## [Provided data]
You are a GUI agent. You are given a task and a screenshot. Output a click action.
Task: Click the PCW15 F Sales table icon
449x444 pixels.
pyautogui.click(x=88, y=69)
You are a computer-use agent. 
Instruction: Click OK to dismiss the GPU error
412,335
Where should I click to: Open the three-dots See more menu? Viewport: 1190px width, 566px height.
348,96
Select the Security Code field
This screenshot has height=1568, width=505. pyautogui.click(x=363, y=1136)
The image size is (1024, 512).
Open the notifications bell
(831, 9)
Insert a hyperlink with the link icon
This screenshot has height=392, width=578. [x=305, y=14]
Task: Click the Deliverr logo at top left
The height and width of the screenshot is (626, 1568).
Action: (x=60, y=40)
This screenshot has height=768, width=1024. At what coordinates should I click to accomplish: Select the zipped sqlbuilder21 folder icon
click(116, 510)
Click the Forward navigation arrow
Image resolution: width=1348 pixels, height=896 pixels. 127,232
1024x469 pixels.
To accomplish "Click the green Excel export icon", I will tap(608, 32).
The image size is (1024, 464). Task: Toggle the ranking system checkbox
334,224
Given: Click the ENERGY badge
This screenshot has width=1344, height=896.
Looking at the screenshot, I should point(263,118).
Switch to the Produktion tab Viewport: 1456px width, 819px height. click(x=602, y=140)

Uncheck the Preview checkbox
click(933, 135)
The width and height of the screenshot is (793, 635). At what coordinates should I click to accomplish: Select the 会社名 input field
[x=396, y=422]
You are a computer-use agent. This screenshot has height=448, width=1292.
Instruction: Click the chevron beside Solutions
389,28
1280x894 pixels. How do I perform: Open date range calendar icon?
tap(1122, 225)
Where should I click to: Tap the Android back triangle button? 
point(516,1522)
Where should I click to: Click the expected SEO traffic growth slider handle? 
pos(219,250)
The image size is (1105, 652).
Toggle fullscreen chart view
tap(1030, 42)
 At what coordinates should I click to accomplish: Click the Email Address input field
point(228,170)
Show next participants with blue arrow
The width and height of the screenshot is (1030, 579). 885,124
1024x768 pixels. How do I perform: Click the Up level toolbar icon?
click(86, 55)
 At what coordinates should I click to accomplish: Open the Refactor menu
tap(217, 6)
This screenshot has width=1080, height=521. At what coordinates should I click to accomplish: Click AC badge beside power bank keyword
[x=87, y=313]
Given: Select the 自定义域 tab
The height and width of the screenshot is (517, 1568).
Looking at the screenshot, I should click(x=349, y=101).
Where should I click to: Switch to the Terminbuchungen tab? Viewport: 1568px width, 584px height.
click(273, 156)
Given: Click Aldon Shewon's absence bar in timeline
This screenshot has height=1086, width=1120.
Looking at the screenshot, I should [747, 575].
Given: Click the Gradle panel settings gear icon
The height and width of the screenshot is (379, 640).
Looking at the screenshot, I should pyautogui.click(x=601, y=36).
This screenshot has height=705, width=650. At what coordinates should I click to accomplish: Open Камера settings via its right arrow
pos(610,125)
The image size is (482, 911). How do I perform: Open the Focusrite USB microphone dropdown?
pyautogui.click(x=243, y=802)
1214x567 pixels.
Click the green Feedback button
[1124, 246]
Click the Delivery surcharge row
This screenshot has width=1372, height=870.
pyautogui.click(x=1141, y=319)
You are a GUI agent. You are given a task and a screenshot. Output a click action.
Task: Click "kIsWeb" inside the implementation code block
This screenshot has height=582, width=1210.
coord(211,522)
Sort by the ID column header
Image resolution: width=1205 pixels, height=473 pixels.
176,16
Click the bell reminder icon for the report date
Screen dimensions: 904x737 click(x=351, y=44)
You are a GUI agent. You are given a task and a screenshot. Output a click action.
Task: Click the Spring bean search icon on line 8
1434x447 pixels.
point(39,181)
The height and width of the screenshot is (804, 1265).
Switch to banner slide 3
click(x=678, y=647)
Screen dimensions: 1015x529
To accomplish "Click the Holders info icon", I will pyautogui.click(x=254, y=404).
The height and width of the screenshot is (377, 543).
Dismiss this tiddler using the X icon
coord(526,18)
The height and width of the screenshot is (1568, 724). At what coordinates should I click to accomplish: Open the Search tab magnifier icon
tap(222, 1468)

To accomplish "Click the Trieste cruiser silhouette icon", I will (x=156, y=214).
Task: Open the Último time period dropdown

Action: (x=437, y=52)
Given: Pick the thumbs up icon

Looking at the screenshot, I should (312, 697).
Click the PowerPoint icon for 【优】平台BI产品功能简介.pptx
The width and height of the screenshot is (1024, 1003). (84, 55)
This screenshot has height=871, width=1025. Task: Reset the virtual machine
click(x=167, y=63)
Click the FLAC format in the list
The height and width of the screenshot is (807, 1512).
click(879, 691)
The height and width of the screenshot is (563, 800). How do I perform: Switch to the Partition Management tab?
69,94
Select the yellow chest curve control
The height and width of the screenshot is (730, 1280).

## [What is needed]
Your task is to transcribe the material, which must come out exactly as written.

## [Exercise answer]
You are a GUI agent. You are given a task and a screenshot. Output a click action.
Task: Click the PCW15 F Sales table icon
449x444 pixels.
pyautogui.click(x=88, y=69)
You are a computer-use agent. 
Instruction: Click OK to dismiss the GPU error
412,335
Where should I click to: Open the three-dots See more menu? Viewport: 1190px width, 566px height.
348,96
Select the Security Code field
This screenshot has height=1568, width=505. pyautogui.click(x=363, y=1136)
The image size is (1024, 512).
Open the notifications bell
(831, 9)
Insert a hyperlink with the link icon
This screenshot has height=392, width=578. [x=305, y=14]
Task: Click the Deliverr logo at top left
The height and width of the screenshot is (626, 1568).
Action: (x=60, y=40)
This screenshot has height=768, width=1024. At what coordinates should I click to accomplish: Select the zipped sqlbuilder21 folder icon
click(116, 510)
Click the Forward navigation arrow
Image resolution: width=1348 pixels, height=896 pixels. 127,232
1024x469 pixels.
To accomplish "Click the green Excel export icon", I will tap(608, 32).
The image size is (1024, 464). Task: Toggle the ranking system checkbox
334,224
Given: Click the ENERGY badge
This screenshot has width=1344, height=896.
Looking at the screenshot, I should point(263,118).
Switch to the Produktion tab Viewport: 1456px width, 819px height. click(x=602, y=140)

Uncheck the Preview checkbox
click(933, 135)
The width and height of the screenshot is (793, 635). At what coordinates should I click to accomplish: Select the 会社名 input field
[x=396, y=422]
You are a computer-use agent. This screenshot has height=448, width=1292.
Instruction: Click the chevron beside Solutions
389,28
1280x894 pixels. How do I perform: Open date range calendar icon?
tap(1122, 225)
Where should I click to: Tap the Android back triangle button? 
point(516,1522)
Where should I click to: Click the expected SEO traffic growth slider handle? 
pos(219,250)
The image size is (1105, 652).
Toggle fullscreen chart view
tap(1030, 42)
 At what coordinates should I click to accomplish: Click the Email Address input field
point(228,170)
Show next participants with blue arrow
The width and height of the screenshot is (1030, 579). 885,124
1024x768 pixels. How do I perform: Click the Up level toolbar icon?
click(86, 55)
 At what coordinates should I click to accomplish: Open the Refactor menu
tap(217, 6)
This screenshot has width=1080, height=521. At what coordinates should I click to accomplish: Click AC badge beside power bank keyword
[x=87, y=313]
Given: Select the 自定义域 tab
The height and width of the screenshot is (517, 1568).
Looking at the screenshot, I should click(x=349, y=101).
Where should I click to: Switch to the Terminbuchungen tab? Viewport: 1568px width, 584px height.
click(273, 156)
Given: Click Aldon Shewon's absence bar in timeline
This screenshot has height=1086, width=1120.
Looking at the screenshot, I should [747, 575].
Given: Click the Gradle panel settings gear icon
The height and width of the screenshot is (379, 640).
Looking at the screenshot, I should pyautogui.click(x=601, y=36).
This screenshot has height=705, width=650. At what coordinates should I click to accomplish: Open Камера settings via its right arrow
pos(610,125)
The image size is (482, 911). How do I perform: Open the Focusrite USB microphone dropdown?
pyautogui.click(x=243, y=802)
1214x567 pixels.
Click the green Feedback button
[1124, 246]
Click the Delivery surcharge row
This screenshot has width=1372, height=870.
pyautogui.click(x=1141, y=319)
You are a GUI agent. You are given a task and a screenshot. Output a click action.
Task: Click "kIsWeb" inside the implementation code block
This screenshot has height=582, width=1210.
coord(211,522)
Sort by the ID column header
Image resolution: width=1205 pixels, height=473 pixels.
176,16
Click the bell reminder icon for the report date
Screen dimensions: 904x737 click(x=351, y=44)
You are a GUI agent. You are given a task and a screenshot. Output a click action.
Task: Click the Spring bean search icon on line 8
1434x447 pixels.
point(39,181)
The height and width of the screenshot is (804, 1265).
Switch to banner slide 3
click(x=678, y=647)
Screen dimensions: 1015x529
To accomplish "Click the Holders info icon", I will pyautogui.click(x=254, y=404).
The height and width of the screenshot is (377, 543).
Dismiss this tiddler using the X icon
coord(526,18)
The height and width of the screenshot is (1568, 724). At what coordinates should I click to accomplish: Open the Search tab magnifier icon
tap(222, 1468)

To accomplish "Click the Trieste cruiser silhouette icon", I will (x=156, y=214).
Task: Open the Último time period dropdown

Action: (x=437, y=52)
Given: Pick the thumbs up icon

Looking at the screenshot, I should (312, 697).
Click the PowerPoint icon for 【优】平台BI产品功能简介.pptx
The width and height of the screenshot is (1024, 1003). (84, 55)
This screenshot has height=871, width=1025. Task: Reset the virtual machine
click(x=167, y=63)
Click the FLAC format in the list
The height and width of the screenshot is (807, 1512).
click(879, 691)
The height and width of the screenshot is (563, 800). How do I perform: Switch to the Partition Management tab?
69,94
Select the yellow chest curve control
The height and width of the screenshot is (730, 1280).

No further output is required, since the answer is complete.